Die Maßnahme soll nun helfen, den überhitzten Ölmarkt zu entkrampfen. Wegen der hohen Spritpreise steht der US-Präsident Joe Biden besonders unter Druck. Im November finden Zwischenwahlen in den USA statt, bei denen das gesamte Repräsentantenhaus und ein Drittel des Senats neu bestimmt werden.

Vor dem OPEC+-Treffen am Donnerstag war der Ölpreis nach Berichten gesunken, denen zufolge Saudi-Arabien und andere Mitglieder bereit seien, die durch die westlichen Sanktionen gegen russische Öl-Importe entstandene Marktlücke zu schließen oder das Land sogar gleich aus dem OPEC+-Quotensystem zu entbinden. Die russische Fördermenge ist seit Beginn des Ukraine-Krieges Ende Februar ohnehin bereits um etwa 1 Mio. Barrel pro Tag gesunken und könnte noch weiter zurückweichen, zumal die Europäische Union weitere Sanktionen gegen Russland Ölsektor beschlossen hat.

Die Ölstaaten-Gruppe einigte sich auf eine Erhöhung der Ölproduktion um 648.000 Barrel pro Tag für Juli und August, was etwa 50 Prozent über den jeweiligen Anhebungen der letzten Monate liegt. Moskau unterstützte den Plan offenbar. Laut Bloomberg war das Treffen in nur 11 Minuten beendet.

Aus Sicht von Analysten ist die Einigung nur ein denkbar kleiner Schritt. Angesichts der jüngsten Schwierigkeiten des Kartells, die Produktionsziele überhaupt zu erreichen, dürften die zusätzlichen Mengen, die tatsächlich auf den Markt gelangen werden, weitaus geringer ausfallen, als auf dem Papier steht. „Wird sich die angestrebte Erhöhung tatsächlich in einem bedeutenden Anstieg der Zahl der Barrel niederschlagen, die den Ölmarkt tatsächlich erreichen?, fragt UBS-Rohstoffanalyst Giovanni Staunovo. Er schätzt, dass die tatsächliche Produktionssteigerung wahrscheinlich nur etwa die Hälfte des Ziels betragen wird“.

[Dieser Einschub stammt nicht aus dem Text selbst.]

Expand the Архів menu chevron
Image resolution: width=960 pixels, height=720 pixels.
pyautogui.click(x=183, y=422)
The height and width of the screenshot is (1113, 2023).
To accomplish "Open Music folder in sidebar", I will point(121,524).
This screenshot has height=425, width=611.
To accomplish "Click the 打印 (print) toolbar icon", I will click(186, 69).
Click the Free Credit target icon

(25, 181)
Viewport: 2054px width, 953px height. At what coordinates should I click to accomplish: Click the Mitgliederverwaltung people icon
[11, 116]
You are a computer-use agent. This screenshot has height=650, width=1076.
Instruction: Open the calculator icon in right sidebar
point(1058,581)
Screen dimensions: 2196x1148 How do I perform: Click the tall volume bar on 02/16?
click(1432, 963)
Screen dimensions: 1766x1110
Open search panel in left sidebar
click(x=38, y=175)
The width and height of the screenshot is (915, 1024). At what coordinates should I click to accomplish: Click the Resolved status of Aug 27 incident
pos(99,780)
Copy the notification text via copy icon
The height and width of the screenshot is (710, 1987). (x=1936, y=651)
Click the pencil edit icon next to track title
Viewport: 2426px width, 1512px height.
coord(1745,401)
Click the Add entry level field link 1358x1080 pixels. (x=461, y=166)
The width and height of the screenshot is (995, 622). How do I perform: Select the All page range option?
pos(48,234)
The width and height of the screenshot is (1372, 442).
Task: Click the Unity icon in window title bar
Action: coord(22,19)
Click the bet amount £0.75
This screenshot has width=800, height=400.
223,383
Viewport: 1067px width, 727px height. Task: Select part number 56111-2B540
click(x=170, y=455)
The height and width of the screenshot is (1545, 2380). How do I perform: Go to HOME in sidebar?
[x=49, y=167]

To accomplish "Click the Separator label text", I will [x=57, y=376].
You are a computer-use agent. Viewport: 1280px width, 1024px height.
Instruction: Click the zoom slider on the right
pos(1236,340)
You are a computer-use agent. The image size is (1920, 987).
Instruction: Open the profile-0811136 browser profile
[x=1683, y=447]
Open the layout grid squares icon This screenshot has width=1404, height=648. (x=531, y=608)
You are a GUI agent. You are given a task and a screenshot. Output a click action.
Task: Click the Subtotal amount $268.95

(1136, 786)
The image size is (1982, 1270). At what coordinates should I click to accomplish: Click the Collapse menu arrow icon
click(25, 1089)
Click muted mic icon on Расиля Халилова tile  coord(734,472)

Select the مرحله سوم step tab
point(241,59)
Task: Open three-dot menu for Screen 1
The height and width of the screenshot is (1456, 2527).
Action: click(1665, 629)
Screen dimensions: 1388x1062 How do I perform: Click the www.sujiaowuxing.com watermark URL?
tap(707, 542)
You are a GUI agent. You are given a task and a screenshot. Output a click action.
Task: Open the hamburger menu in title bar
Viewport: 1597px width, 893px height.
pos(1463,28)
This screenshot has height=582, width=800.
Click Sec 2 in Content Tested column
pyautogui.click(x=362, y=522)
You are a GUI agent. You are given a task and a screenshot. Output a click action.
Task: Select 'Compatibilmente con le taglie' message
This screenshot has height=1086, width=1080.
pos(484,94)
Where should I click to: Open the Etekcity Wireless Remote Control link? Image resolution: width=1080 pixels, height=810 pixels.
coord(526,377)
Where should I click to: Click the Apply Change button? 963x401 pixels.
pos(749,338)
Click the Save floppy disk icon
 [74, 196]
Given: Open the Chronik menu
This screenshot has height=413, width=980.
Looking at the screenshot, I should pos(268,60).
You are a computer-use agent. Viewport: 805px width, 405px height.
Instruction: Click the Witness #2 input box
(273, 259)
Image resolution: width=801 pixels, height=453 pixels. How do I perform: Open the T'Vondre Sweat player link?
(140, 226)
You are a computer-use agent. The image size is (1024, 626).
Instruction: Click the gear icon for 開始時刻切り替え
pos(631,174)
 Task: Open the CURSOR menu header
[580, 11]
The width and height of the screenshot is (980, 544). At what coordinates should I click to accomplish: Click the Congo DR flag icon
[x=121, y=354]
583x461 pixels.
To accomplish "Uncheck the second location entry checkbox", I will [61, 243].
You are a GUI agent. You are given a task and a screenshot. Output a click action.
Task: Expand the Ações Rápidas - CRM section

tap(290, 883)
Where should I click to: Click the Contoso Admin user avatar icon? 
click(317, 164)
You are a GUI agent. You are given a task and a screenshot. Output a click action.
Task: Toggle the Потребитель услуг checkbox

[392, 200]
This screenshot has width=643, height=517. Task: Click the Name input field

Die Produktionssteigerung der OPEC+ wird wie üblich anteilig unter den Mitgliedern aufgeteilt. Ländern, die ihre Produktion nicht erhöhen konnten, wie Angola, Nigeria und zuletzt Russland, werden dennoch höhere Quoten zugeteilt. Nur Saudi-Arabien und die Vereinigten Arabischen Emirate verfügen über genügend freie Kapazitäten, um einen signifikanten Teil der durch die Sanktionen gegen Russland entstandenen Versorgungslücke auszugleichen. Ein Großteil davon wird auch nach den Produktionssteigerungen im Juli und August ungenutzt bleiben. Insofern wirft das kommende OPEC+-Treffen schon seinen Schatten voraus. Wird es den USA dann gelingen, die Golf-Staaten weiter von Russland wegzutreiben?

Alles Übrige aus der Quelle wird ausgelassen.